Astronomy now lives under the Physics umbrella, rather than Mathematics, although we’re all stacked on top of each other here in Olin Science.

Have a look at that bookplate, and imagine that self-described philomath Dr. Everett was having a grand old time drawing that up. In case you can’t read it, the inscription above the doors reads: “Let none ignorant of Geometry enter here

Bet he was a unique individual, that Dr. Everett.

Oscilloscope

Tektronix 503 oscilloscope
Ooh. Vintage.

It’s a regular occurrence that we run across old objects which just aren’t useful anymore, at least not as they were originally intended. Sometimes they’re junk. Sometimes they work well enough, and it’s nice to have a backup around, just in case. And sometimes?

Sometimes it’s old enough that it’s got a little bit of cool going on. Like this 1960 Tektronix 503 oscilloscope. It shouts SPACE AGE! from all angles. (Our good friend Matt likened the round display screen to a porthole into a sea of electrons. Of course!)

Oscilloscope front
Belongs on a rocketship or a submarine. Or, in a Venture Brothers world, both!

It might not work anymore – probably depends on whether the capacitors are still in good shape – but we haven’t tried. It’s not like we’re going to use this in place of any of the other, more modern, higher-frequency, smaller-footprint ‘scopes we’ve got in numerous labs. This stays around because it looks amazing.

Oscillosocpe interior
Look at those resistors!

Even the insides are fantastic! Big honkin’ resistors, induction coils, capacitors, all widely spaced for effective heat dissipation. You can trace how each knob turns and switches circuit components in each of those cylindrical arrays. As a kid, this is probably the mental image of what it looks like inside a giant robot. Giant robots are the best robots.

Oscilloscope interior.
Look at those tubes!

On the other side, we can check out all of the vacuum tubes that made this sucker hum. Plus a big ol’ transformer and a wonderfully stylish CRT for the display. Vacuum tubes don’t show up many places anymore, having been replaced with miniaturized circuit components, but we still have use for them in special cases. (Photomultiplier tubes in our wave-particle duality lab, for example.) Despite their rarity, you can’t deny that they look awesome.

Oscilloscope manual.
Check the cutout!

We even have a pair of manuals. A pair. Does that mean there were once a set of 503s around? Could we possibly stumble across another, gathering dust beneath a workbench in a dark corner someplace?

After all, that’s where this one popped up, undisturbed for decades. Never know what you’ll uncover.

Solar Eclipse

Observatory log sheet

As we prepare for the next major solar eclipse in North America – mark your calendars for the 8th of April, 2024! – it’s fun to look back at Observatory records from previous eclipses. On May 10th, 1994, nearly 300 people congregated at the Observatory to take in the spectacle of a partial eclipse.

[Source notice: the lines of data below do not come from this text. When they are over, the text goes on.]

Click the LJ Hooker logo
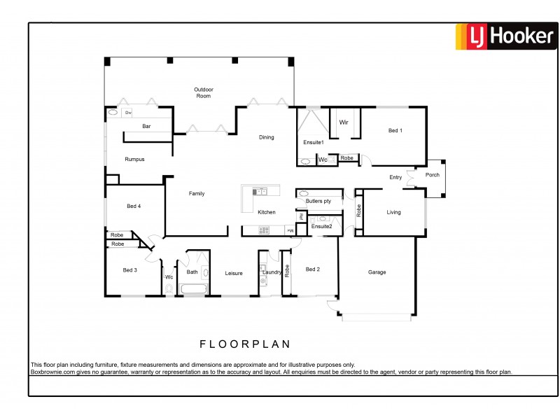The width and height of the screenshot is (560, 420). (x=505, y=36)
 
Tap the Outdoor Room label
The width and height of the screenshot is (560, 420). (x=203, y=92)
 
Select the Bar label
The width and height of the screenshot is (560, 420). (x=147, y=127)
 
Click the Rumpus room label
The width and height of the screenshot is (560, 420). (x=134, y=160)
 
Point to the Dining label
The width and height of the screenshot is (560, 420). (x=267, y=137)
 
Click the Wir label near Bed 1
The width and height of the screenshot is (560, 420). (x=344, y=122)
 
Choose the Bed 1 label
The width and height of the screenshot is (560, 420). (x=396, y=131)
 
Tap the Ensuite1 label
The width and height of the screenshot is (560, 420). (x=313, y=143)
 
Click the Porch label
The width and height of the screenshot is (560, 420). (x=433, y=175)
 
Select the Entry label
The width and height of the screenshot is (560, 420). (x=396, y=178)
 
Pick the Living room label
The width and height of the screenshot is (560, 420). (x=394, y=212)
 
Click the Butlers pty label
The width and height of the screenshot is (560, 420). (x=318, y=202)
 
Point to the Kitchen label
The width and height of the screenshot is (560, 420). (x=267, y=212)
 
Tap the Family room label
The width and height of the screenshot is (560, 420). (x=197, y=194)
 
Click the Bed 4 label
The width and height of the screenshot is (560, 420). (x=134, y=206)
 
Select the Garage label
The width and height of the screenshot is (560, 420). (x=377, y=272)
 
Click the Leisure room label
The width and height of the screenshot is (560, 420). (x=234, y=274)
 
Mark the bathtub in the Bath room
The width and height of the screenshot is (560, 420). (x=194, y=288)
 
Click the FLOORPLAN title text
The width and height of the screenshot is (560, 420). (x=245, y=344)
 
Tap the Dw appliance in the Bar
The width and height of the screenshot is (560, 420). (x=128, y=112)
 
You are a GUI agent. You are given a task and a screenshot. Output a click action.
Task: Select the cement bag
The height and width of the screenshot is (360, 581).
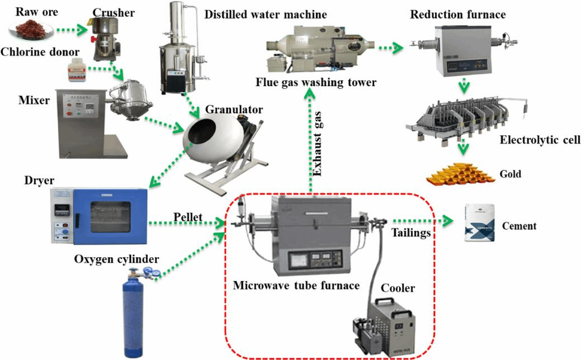481,224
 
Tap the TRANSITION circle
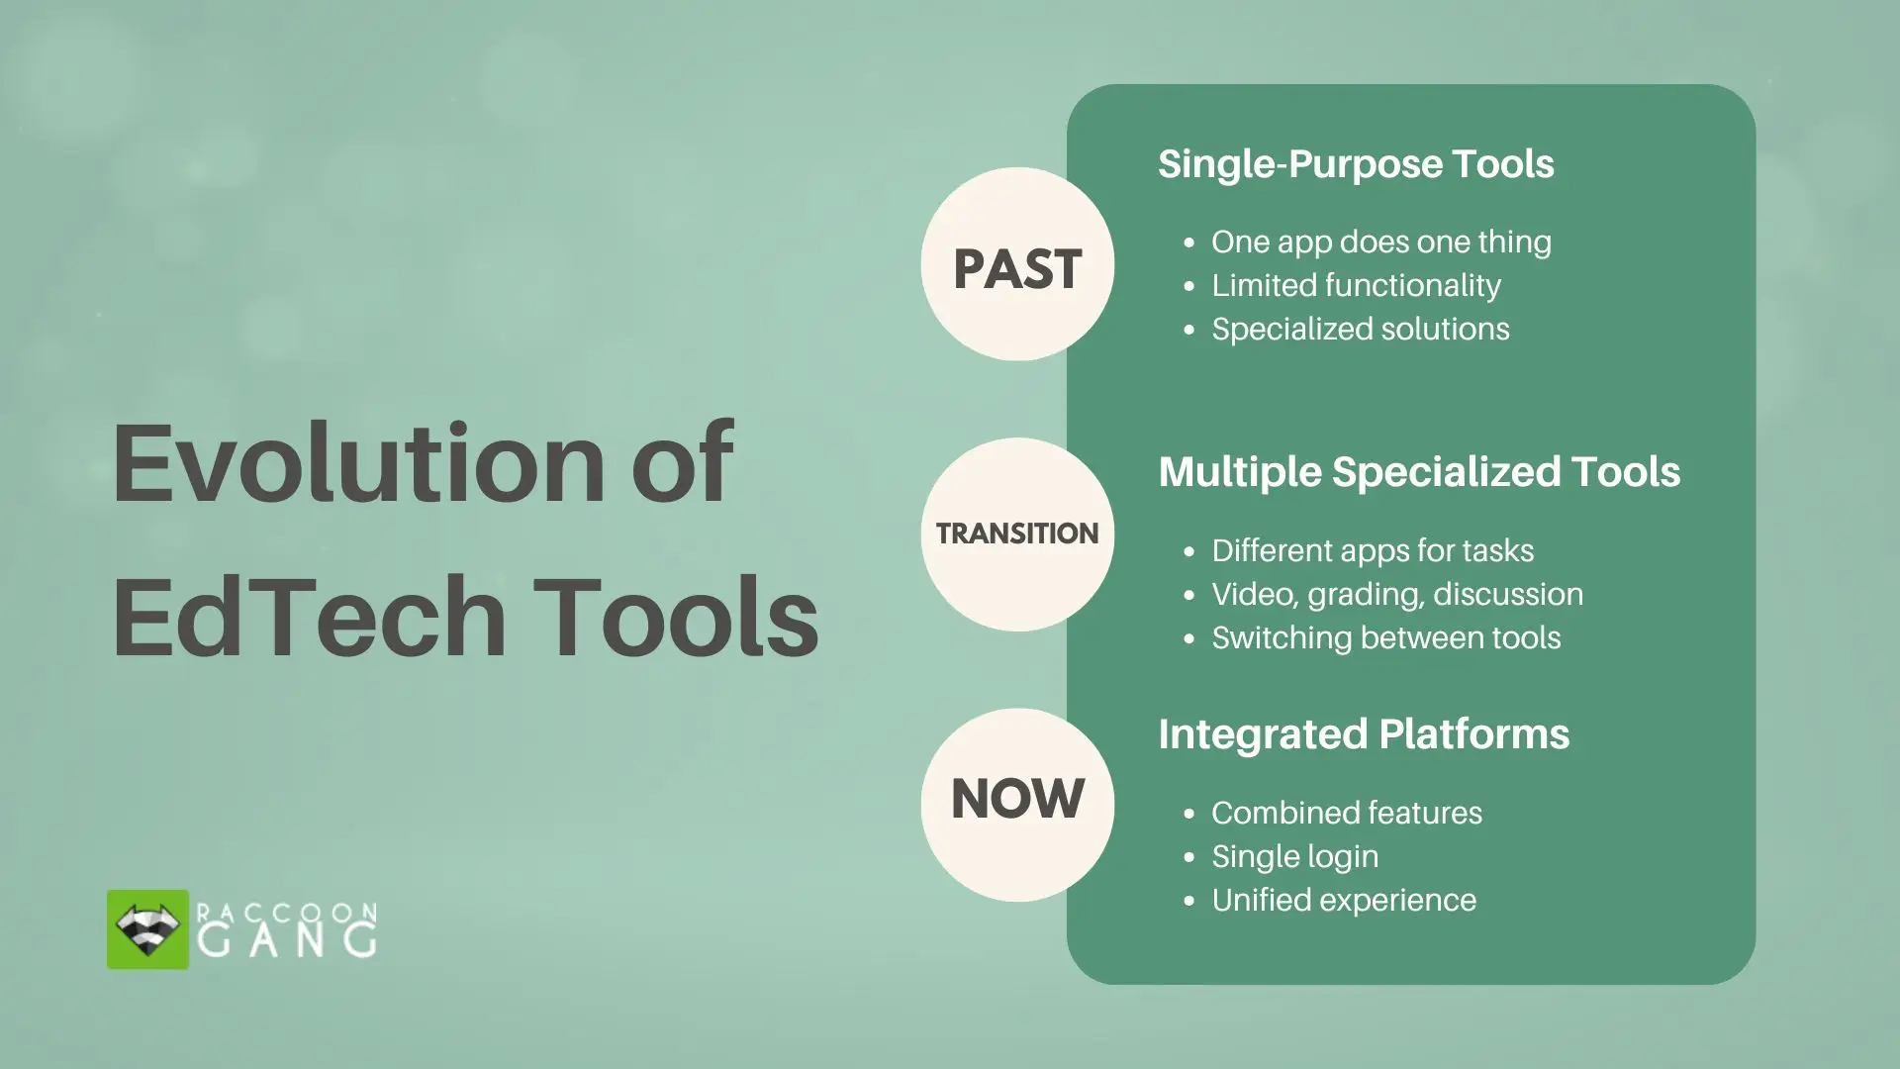pyautogui.click(x=1017, y=534)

It’s worth noting that getting the full experience of totality requires a perfect combination of timing, location, and decent weather. Not simple.

This particular event was an annular eclipse, in which the moon’s apparent diameter was less than that of the sun, so that there was always a portion of the sun’s disc visible, creating an annulus (ring) when viewed along the path of greatest eclipse. Still amazing.